Only a couple years later, I ditched baseball for theater. My mom had given me the choice – one or the other – because she didn’t have time to chauffeur me to both. I chose to give up one dream for another. Baseball for Broadway. In retrospect, it was a good decision. I was never going to be a Major League baseball player. I never made it to Broadway, either, but I somehow figured out a way to turn a dumb kid’s dream into a career.

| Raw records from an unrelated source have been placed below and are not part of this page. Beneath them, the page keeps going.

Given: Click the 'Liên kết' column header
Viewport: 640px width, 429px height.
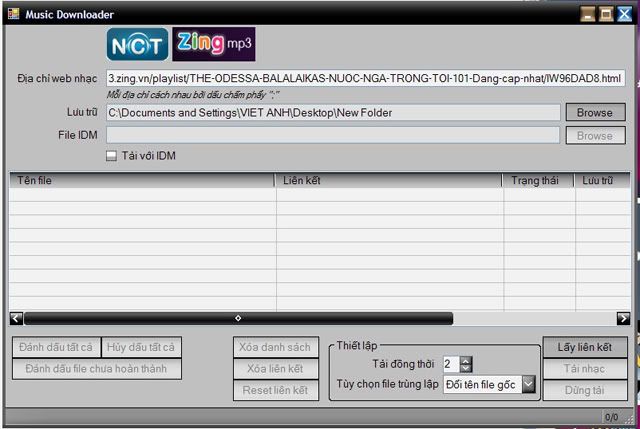Looking at the screenshot, I should click(389, 180).
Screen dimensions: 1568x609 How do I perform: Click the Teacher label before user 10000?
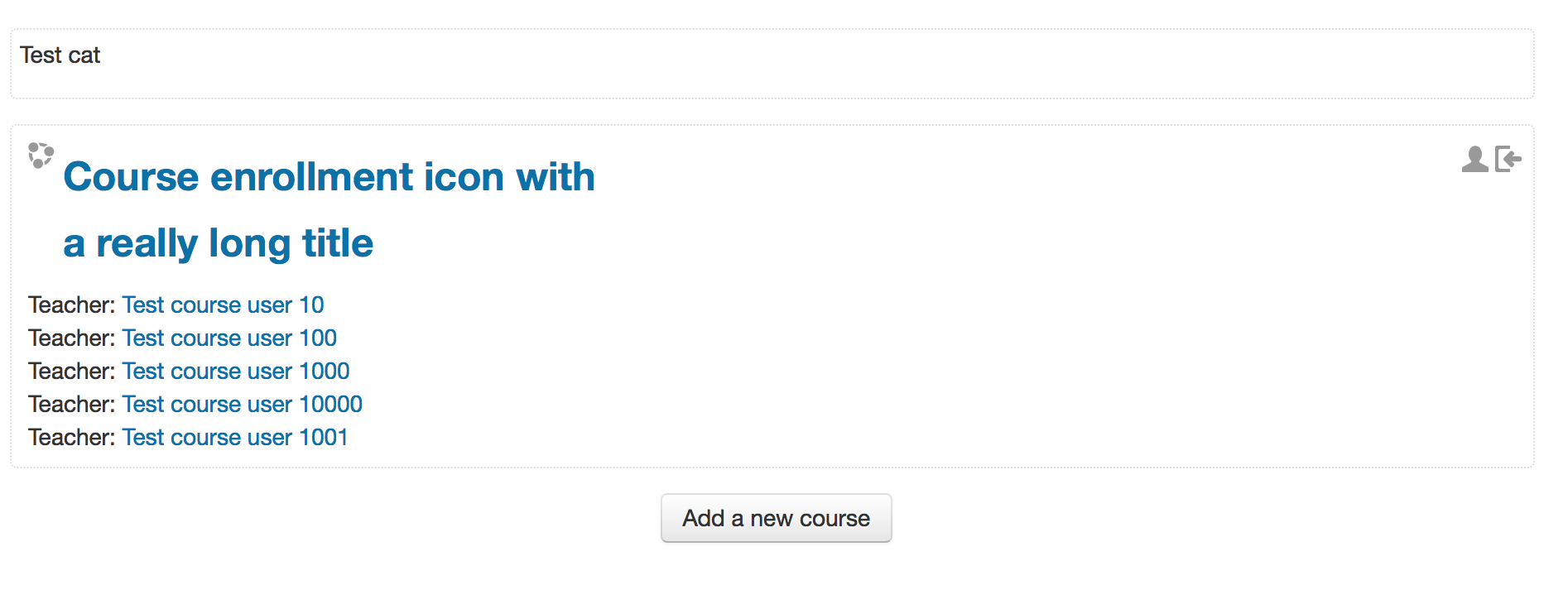coord(72,404)
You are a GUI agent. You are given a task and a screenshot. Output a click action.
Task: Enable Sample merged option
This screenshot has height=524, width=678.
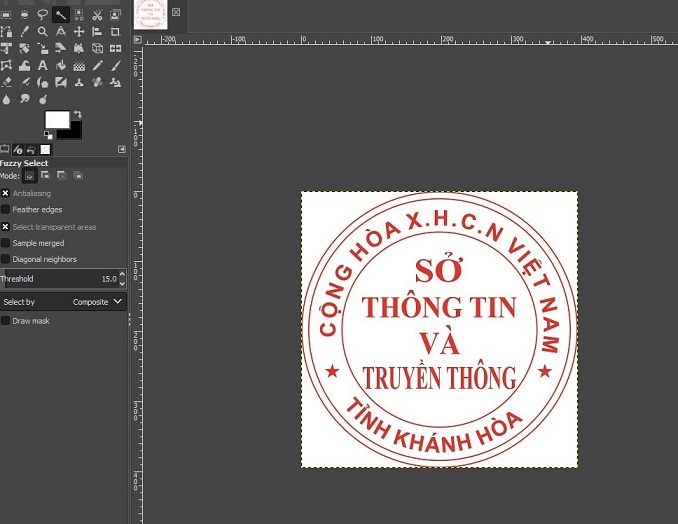click(x=6, y=243)
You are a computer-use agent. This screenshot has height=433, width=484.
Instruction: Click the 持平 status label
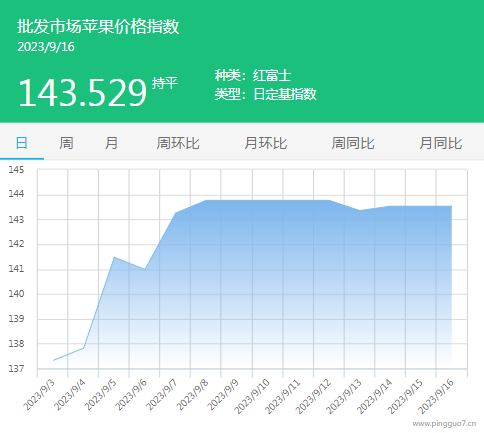click(165, 83)
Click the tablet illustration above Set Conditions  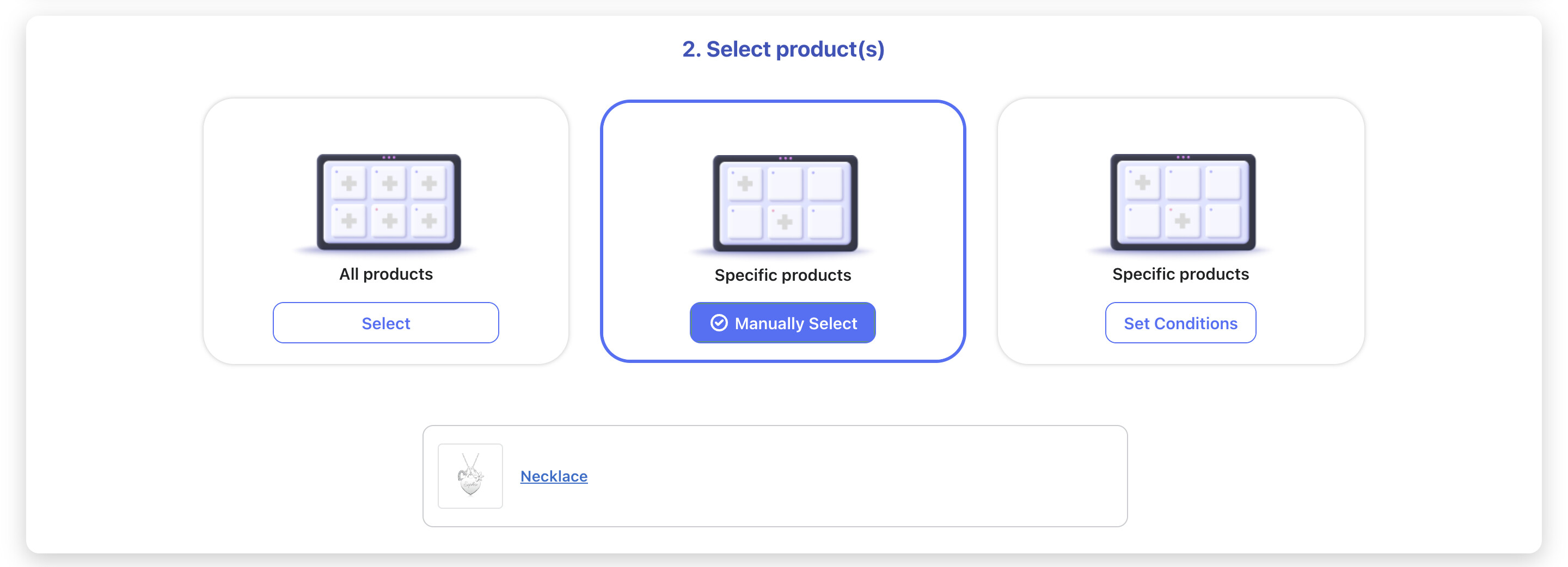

Every now and again, though, when the postseason starts, I do feel a twinge of regret. Not that I didn’t pursue baseball further, but that I allowed the magic to dissipate. I suppose that’s inevitable with age. The older we get the clearer we see the illusions. The twinge, then, is for a child’s ability to believe in magic at all. Maybe it’s why I felt so sad when the disgraced Pete Rose died this week. Eighty-two years and never stopped believing in the magic of baseball, long after baseball had stopped believing in him. Sports have the unique ability to make magic real.
I probably won’t watch a single baseball playoff game this year. Won’t watch the World Series, either. But I remain grateful for what baseball did for me when I needed it and I will always feel affection for the now much-younger men whose job it is to step onto those perfectly groomed grasses and inspire kids to dream.
Aw, Michael, watch the games. Watch one or two. The magic is still there…..
This was terrific. I have a goal to visit all 30 MLB stadiums and knocked out both Camden Yards (Baltimore) and Citizens Bank Park (Philadelphia) the last week of the season on back to back days. They both provided such unique experiences, yet there was that buzzing energy throughout that was so cool to see.
I haven't kept up with baseball as much either, but you nailed it: there's a magic within the sport that really helps us as kids, and we can only hope to hold onto it in adulthood.